▸ **Task requirements**: With the pictures left out, please write out exactly each line from the one containing "Viewport: 878px width, 598px" through the end of the material.
═══ Supplied records
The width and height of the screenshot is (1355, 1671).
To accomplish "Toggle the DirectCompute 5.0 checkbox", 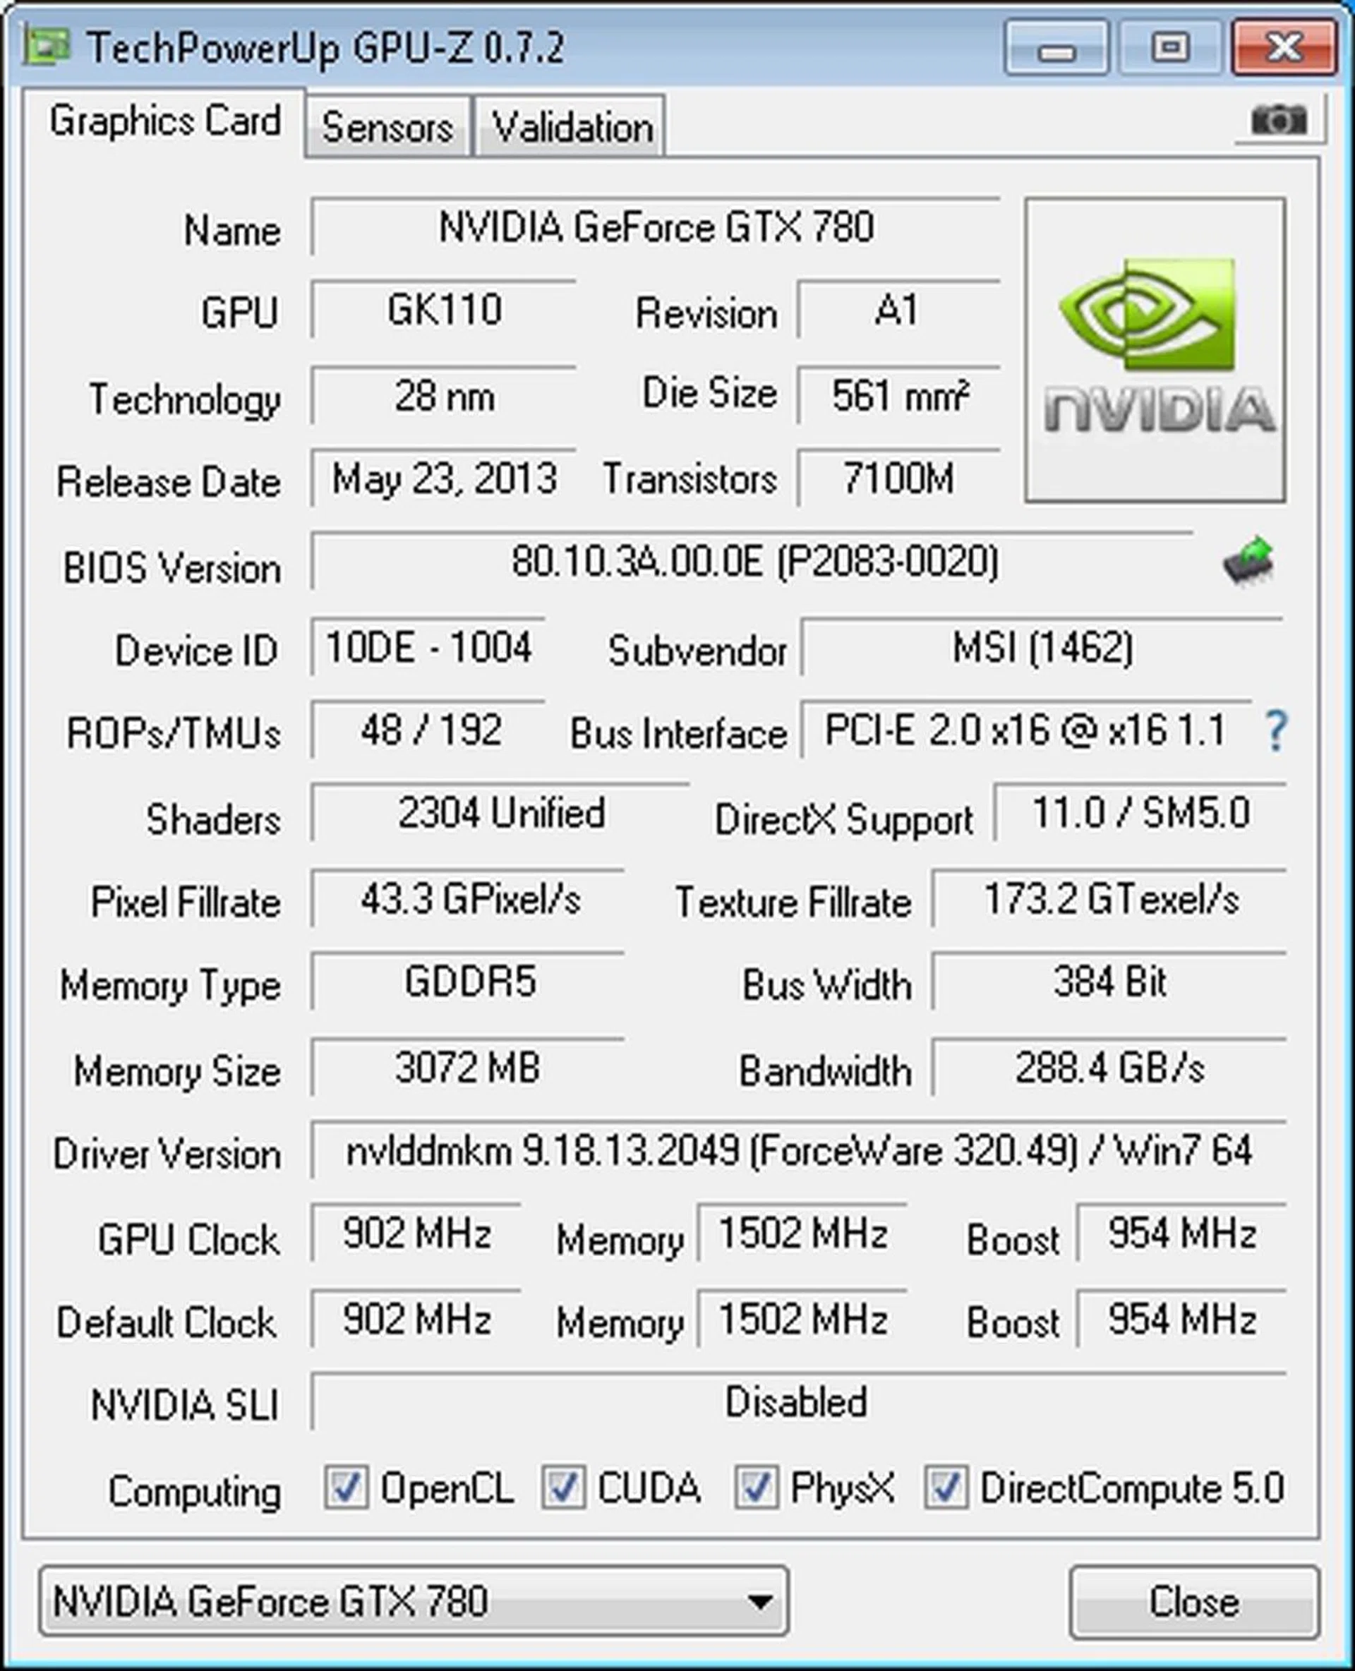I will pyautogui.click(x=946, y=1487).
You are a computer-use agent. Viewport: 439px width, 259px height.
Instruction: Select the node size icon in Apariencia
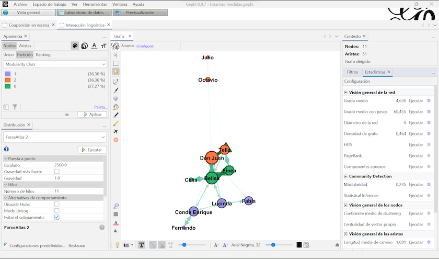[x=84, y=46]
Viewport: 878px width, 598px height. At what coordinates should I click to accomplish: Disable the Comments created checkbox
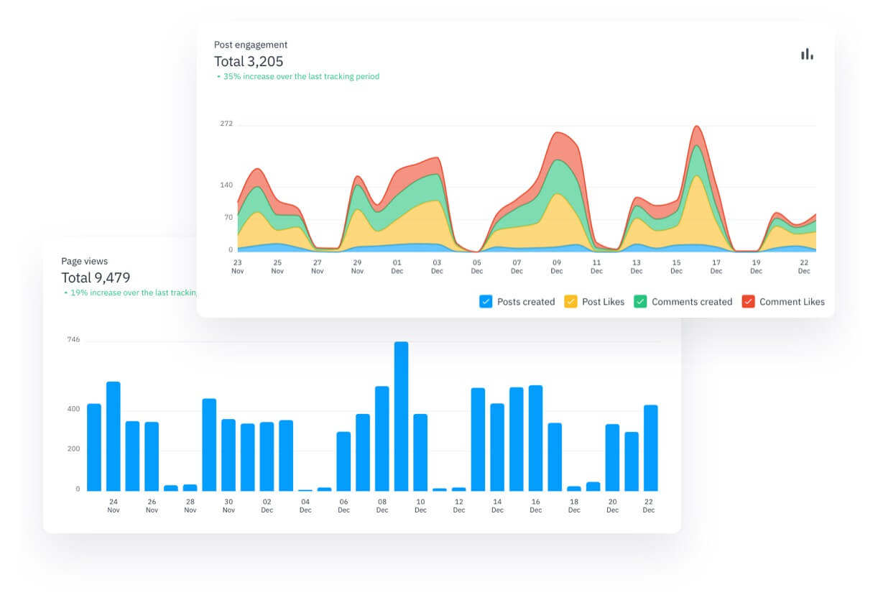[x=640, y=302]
══════
▸ **Written reply**:
Viewport: 878px width, 598px height. At what coordinates should I click to accomplish: Disable the Comments created checkbox
[x=640, y=302]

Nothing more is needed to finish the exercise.